Business Development – Die dunkle Seite der Macht

Business Development – Die dunkle Seite der Macht

Business Development ist ein schwammiger Begriff mit vielen Definitionen und Rollen in Unternehmen. In der Praxis lassen sich aber hauptsächlich die folgenden zwei Tätigkeitsbeschreibungen beobachten:

  • Akquise großer, strategischer Kunden
  • Entwicklung von Strategien und Initiativen, die das Unternehmen durch vertikale oder horizontale Differenzierung wachsen lassen sollen

Die erste Rolle, die Akquise, ist eine wichtige Aufgabe in Unternehmen. Mir ist nur nicht verständlich, warum es dann aber gleich „Business Development“ heißen muss und nicht schlicht „Vertrieb“. Als ob die Akquise großer Kunden sonst nicht funktionieren würde.

Während die erste Beschreibung also eher ein Ego-Ding und damit menschlich ist, ist die zweite Rolle eine Ausgeburt der dunklen Seite der Macht.

Business Development durch Differenzierung wird immer dann geschaffen, wenn erkennbar wird, dass man mit den aktuellen Ansätzen und der bestehenden Organisation nicht mehr weiter kommt. Das Unternehmen ist eigentlich sehr erfolgreich, aber es ist seit längerem nichts mehr wirklich passiert – aus Kundensicht schon mal gar nicht. Man kommt nicht mehr recht vom Fleck. Der Vertrieb wird ungeduldig, die Finanzer werden sehr ungeduldig. Alle fragen sich, wo denn bloß das Wachstum herkommen soll, das im 3-5 Jahresplan festgeschrieben ist. Überall herrscht Betriebsamkeit, die Leute sind beschäftigt. Aber verdammt, wo bleibt nur das nächste große Ding? Wenn das Wachstum nicht aus den bestehenden Abteilungen kommen kann, dann muss es jetzt eben der Business Developer richten.

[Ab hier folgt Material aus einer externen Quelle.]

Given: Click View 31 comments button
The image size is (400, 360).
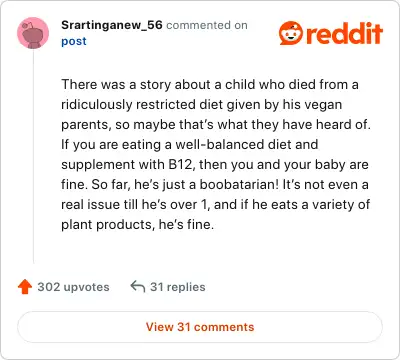Looking at the screenshot, I should tap(200, 327).
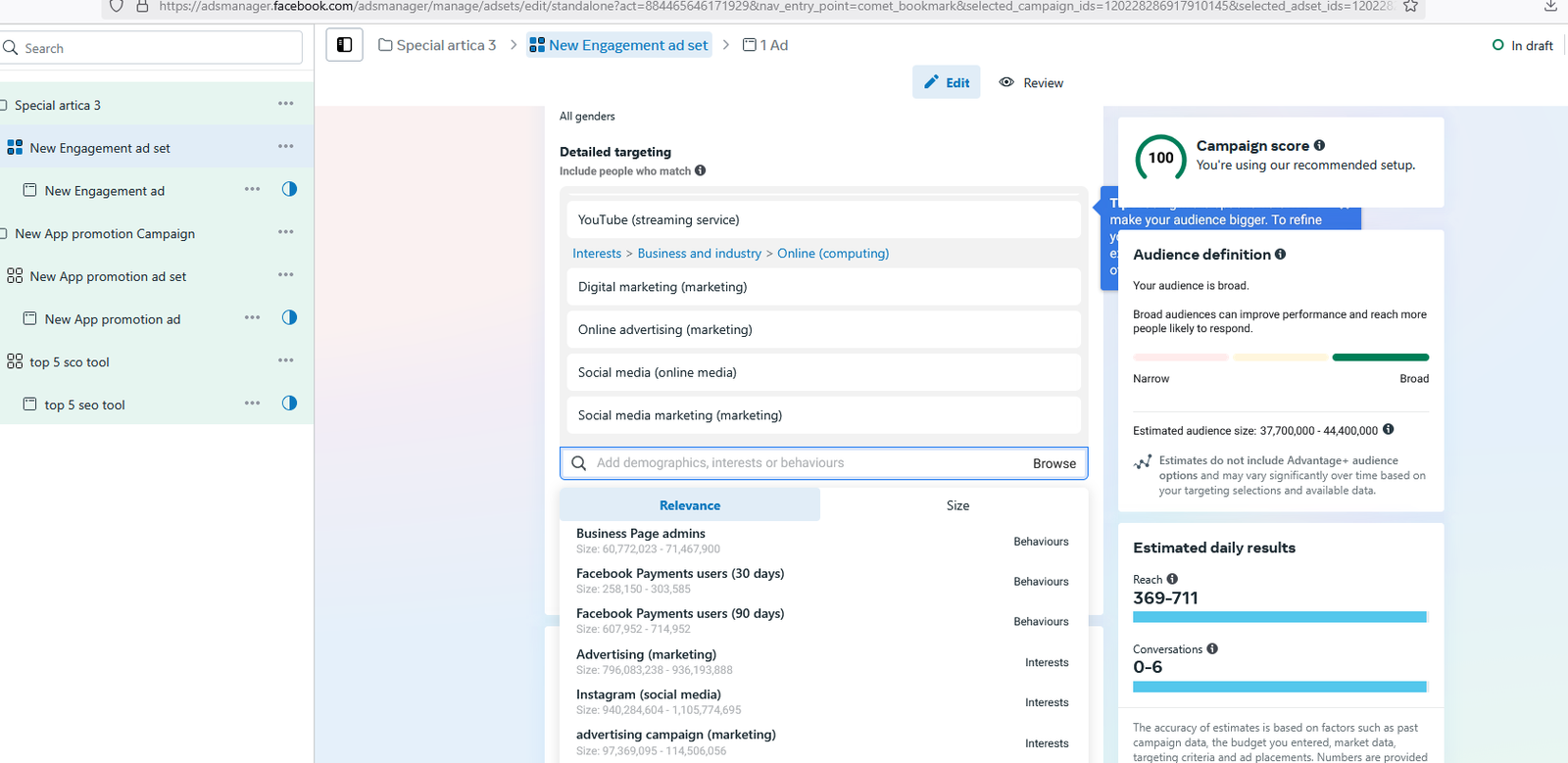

Schauen wir uns mal an, wie das Business Development typischerweise aufgesetzt wird: Der Business Developer …

  • ist ein „High Potential“ direkt von der Uni oder aus der Unternehmensberatung.
  • ist organisatorisch als Stabsstelle direkt an der Geschäftsführung oder ähnlich hoch aufgehängt.
  • bekommt die Ideen für das Wachstum direkt von der Geschäftsführung und/oder sammelt alle vorhandenen Ideen aus den jeweiligen Abteilungen auf.
  • bewertet die Ideen (ggf. unter Einbeziehungen der jeweiligen Abteilungen) und bereitet daraus Entscheidungsvorlagen vor.
  • übergibt die ausgewählten Ideen an die Fachabteilungen zur Umsetzung.

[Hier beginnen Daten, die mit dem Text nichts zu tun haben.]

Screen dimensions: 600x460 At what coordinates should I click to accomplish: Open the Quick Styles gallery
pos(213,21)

Mit anderen Worten: Der Business Developer ist in der Regel jemand, der ohne direkten Kundenkontakt und mit viel Power-Point das vorhandene Wissen der Organisation prozessiert und dann an die Organisation zurückgibt. Er verwaltet das vorhandene Wissen, um das neue Ding hinzubekommen.

Spätestens hier kommt man ins Grübeln. Der Grund, die Stelle des Business Developers zu schaffen, ist ein strukturelles, unternehmensweites Problem: Die Organisation funktioniert operativ, schafft es als Ganzes aber nicht, die Wachstumserwartungen zu erfüllen. Und dann soll ein Durchlauferhitzer für vorhandene Ideen die Situation retten, jemand der Entscheidungsvorlagen wälzt, um sie dann, wenn es auf die Umsetzung ankommt, wieder genau auf die Teams loszulassen, welche die Situation vorher nicht gelöst bekommen haben? Das wird nicht funktionieren, das schafft nur zusätzlichen Druck auf die Organisation, die im Ergebnis vor der Aufgabe erstarrt und in einer Negativspirale versinkt.

In diesen Situationen muss nicht das „Business developed“ werden, sondern etwas fundamental anderes: Die verantwortlichen Teams müssen in die Lage versetzt werden, neben der Aufrechterhaltung des normalen operativen Geschäfts auch Innovationen zu schaffen. Es muss etwas erlernt werden, dass Steve Blank und Bob Dorf in ihrem Buch „The Startup Owner’s ManualCustomer Development nennen: Ein strukturierter Ansatz, um kundenzentriert neue Geschäftsmodelle aufdecken zu können.

Es lohnt sich, diese Fähigkeiten tief im Unternehmen zu verankern, denn Innovation funktioniert nur durch kontinuierliche Bemühungen, siehe hierzu auch überproduct’s Blog-Post „Unaufhörlich, anders macht Innovation keinen Sinn“ gezeigt haben.